O deputado Alex Manente (Cidadania-SP) se disse contrário a “qualquer modificação da Lei de Mobilização Nacional, que prevê poderes irrestritos ao presidente da República em período de guerra”.

“O deputado Vitor Hugo quer, neste momento, ampliar esse poder com a crise sanitária que o Brasil vive, dando possibilidades e, inclusive, margem de interpretação, para que o presidente possa utilizar dessa lei para avançar em qualquer processo de golpe de estado.

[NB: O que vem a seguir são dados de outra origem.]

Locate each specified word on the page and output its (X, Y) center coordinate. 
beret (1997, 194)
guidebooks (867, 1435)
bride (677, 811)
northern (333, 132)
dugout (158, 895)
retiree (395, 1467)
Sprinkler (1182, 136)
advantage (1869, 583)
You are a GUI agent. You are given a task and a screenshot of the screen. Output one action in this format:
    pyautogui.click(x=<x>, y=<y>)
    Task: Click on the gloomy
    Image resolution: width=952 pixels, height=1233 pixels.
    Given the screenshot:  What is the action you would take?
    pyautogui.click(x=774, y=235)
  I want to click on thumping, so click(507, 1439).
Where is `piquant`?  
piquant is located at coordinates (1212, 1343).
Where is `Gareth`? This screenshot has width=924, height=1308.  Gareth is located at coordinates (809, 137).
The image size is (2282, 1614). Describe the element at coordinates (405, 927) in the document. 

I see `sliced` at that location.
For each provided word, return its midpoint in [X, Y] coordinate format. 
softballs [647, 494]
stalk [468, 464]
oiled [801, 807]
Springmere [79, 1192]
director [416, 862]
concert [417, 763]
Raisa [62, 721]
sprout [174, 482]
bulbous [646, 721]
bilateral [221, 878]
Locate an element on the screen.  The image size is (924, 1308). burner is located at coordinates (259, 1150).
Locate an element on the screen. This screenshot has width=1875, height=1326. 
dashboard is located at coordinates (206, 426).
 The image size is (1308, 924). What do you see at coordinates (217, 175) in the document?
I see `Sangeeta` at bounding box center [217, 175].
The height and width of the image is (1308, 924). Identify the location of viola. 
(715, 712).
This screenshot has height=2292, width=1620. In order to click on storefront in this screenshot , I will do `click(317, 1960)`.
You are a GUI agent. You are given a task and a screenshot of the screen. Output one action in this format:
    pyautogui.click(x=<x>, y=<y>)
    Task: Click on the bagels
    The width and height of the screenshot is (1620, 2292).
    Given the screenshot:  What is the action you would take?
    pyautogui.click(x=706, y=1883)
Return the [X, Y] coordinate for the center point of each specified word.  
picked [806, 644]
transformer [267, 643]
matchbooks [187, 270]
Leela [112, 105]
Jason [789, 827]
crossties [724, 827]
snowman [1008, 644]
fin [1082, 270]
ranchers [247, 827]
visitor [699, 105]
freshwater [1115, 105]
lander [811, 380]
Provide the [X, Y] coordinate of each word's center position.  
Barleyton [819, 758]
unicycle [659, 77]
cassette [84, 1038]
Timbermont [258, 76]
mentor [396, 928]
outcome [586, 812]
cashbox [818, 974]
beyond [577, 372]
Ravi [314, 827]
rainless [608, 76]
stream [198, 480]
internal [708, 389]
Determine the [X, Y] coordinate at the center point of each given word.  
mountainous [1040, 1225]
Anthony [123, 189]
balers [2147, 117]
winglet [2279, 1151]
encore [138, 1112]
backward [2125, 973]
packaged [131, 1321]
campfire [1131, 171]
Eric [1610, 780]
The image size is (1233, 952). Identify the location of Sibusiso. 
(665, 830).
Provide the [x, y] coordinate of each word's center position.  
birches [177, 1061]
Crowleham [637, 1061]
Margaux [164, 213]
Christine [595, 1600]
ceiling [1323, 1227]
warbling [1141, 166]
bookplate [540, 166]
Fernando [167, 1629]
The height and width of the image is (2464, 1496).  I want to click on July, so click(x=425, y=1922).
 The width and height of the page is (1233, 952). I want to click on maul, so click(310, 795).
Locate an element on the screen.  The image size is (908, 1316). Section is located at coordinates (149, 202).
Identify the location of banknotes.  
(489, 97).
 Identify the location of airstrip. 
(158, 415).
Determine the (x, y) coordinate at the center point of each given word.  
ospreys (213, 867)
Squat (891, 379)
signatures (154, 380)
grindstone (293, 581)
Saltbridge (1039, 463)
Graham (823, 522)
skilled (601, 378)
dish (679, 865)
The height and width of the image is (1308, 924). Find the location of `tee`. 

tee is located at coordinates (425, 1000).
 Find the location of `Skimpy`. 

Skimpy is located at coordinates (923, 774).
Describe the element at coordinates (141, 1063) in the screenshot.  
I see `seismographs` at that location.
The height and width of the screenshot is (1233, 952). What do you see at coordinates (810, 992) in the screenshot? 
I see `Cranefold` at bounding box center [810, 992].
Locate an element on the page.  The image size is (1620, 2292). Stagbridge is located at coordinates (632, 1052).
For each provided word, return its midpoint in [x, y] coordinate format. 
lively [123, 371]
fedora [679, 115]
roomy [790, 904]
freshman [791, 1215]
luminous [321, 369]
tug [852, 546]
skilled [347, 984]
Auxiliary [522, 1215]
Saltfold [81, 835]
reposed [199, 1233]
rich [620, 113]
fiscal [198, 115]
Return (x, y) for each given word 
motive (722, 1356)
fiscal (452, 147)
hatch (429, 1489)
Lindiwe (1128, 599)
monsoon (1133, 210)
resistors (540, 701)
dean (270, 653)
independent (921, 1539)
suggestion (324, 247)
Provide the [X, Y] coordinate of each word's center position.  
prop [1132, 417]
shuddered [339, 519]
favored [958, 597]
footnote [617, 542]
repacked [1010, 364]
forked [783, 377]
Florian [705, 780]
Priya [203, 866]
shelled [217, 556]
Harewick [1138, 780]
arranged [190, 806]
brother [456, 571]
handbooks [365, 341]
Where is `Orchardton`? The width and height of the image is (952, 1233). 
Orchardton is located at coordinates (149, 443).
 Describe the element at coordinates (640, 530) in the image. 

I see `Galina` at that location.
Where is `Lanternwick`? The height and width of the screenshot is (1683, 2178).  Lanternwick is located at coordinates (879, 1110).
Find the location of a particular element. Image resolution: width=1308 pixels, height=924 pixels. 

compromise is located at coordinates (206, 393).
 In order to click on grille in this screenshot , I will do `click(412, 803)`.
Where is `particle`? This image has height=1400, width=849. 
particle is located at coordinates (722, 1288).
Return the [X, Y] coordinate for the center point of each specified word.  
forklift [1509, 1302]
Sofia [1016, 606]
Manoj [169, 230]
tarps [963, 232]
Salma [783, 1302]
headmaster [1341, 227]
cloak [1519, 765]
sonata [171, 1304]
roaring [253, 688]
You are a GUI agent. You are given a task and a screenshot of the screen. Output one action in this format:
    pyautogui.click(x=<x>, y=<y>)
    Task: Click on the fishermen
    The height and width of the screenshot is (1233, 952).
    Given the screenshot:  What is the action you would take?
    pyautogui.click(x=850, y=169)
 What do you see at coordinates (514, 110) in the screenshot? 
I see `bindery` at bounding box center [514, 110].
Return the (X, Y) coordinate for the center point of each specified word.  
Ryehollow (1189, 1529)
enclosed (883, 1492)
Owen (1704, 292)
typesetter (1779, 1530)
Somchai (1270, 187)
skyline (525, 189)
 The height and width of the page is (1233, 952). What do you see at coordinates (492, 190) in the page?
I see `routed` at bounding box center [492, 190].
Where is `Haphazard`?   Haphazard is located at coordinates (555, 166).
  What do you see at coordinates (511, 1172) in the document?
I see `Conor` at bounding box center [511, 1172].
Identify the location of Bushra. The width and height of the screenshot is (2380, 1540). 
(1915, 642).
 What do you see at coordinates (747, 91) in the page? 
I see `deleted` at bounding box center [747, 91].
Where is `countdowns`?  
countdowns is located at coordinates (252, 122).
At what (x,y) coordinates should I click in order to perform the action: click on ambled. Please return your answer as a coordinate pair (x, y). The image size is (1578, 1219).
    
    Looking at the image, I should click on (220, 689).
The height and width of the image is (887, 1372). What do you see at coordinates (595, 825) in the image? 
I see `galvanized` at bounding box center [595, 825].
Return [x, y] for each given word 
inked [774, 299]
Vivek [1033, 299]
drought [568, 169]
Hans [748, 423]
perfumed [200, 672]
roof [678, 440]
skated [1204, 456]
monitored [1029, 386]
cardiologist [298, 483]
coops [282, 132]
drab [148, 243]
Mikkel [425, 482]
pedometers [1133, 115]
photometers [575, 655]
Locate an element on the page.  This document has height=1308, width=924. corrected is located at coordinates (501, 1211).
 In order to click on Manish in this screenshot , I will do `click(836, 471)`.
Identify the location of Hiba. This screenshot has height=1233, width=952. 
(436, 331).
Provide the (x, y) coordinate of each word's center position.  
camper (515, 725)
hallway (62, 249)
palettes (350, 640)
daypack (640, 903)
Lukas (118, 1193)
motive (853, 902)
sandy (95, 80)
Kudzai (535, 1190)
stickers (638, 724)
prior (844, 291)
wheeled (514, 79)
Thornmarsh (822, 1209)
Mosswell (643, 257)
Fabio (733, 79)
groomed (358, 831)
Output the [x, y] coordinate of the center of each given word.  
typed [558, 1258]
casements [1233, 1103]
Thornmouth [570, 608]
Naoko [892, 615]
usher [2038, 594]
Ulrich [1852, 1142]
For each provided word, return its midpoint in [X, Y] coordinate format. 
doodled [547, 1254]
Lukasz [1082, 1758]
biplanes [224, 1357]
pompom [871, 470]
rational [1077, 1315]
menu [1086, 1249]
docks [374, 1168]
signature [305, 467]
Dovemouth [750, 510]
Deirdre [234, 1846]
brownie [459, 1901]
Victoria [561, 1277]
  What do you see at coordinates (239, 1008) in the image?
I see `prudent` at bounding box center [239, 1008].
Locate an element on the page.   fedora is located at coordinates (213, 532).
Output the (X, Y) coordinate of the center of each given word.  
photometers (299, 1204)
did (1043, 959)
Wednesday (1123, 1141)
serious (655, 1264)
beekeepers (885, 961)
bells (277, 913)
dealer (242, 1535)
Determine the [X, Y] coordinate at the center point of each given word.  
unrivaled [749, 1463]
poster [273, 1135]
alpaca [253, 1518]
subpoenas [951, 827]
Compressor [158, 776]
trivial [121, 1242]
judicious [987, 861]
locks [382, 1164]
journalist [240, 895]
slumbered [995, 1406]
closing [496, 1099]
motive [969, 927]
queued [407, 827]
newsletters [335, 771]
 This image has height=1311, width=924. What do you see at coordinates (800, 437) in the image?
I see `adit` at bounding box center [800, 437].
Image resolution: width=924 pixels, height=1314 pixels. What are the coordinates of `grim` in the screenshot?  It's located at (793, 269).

Não concordaremos e não permitiremos”, afirmou Manente.
Questionado sobre o projeto, o presidente do Senado, Rodrigo Pacheco (DEM-MG), afirmou que não conhecia o teor da matéria, mas defendeu que o foco do Congresso Nacional neste momento sejam propostas que visem a redução do número de mortos e a ampliação da vacinação da população.

“É muito importante neste momento que tenhamos um foco. O nosso foco no Congresso é, de maneira absoluta, o enfrentamento à pandemia, à redução do número de mortos, à melhora do atendimento médico e à ampliação da vacinação”, afirmou em entrevista à imprensa.

Tramitação
Atualmente, governadores e prefeitos têm autonomia para implantar medidas restritivas de distanciamento social, como toque de recolher.

Para ser votado diretamente no plenário sem passar pelas comissões temáticas, é necessária antes a aprovação de um requerimento de urgência.

Esse pedido já foi apresentado e conta com o apoio de um bloco que inclui a base do governo e partidos do Centrão e conta com 355 deputados.

Segundo líderes, porém, também não houve consenso nem para a votação do requerimento nesta terça.

Assim como a decretação de estado de defesa ou estado de sítio, a mobilização nacional só pode ocorrer após pedido do presidente da República e aprovação do Congresso Nacional.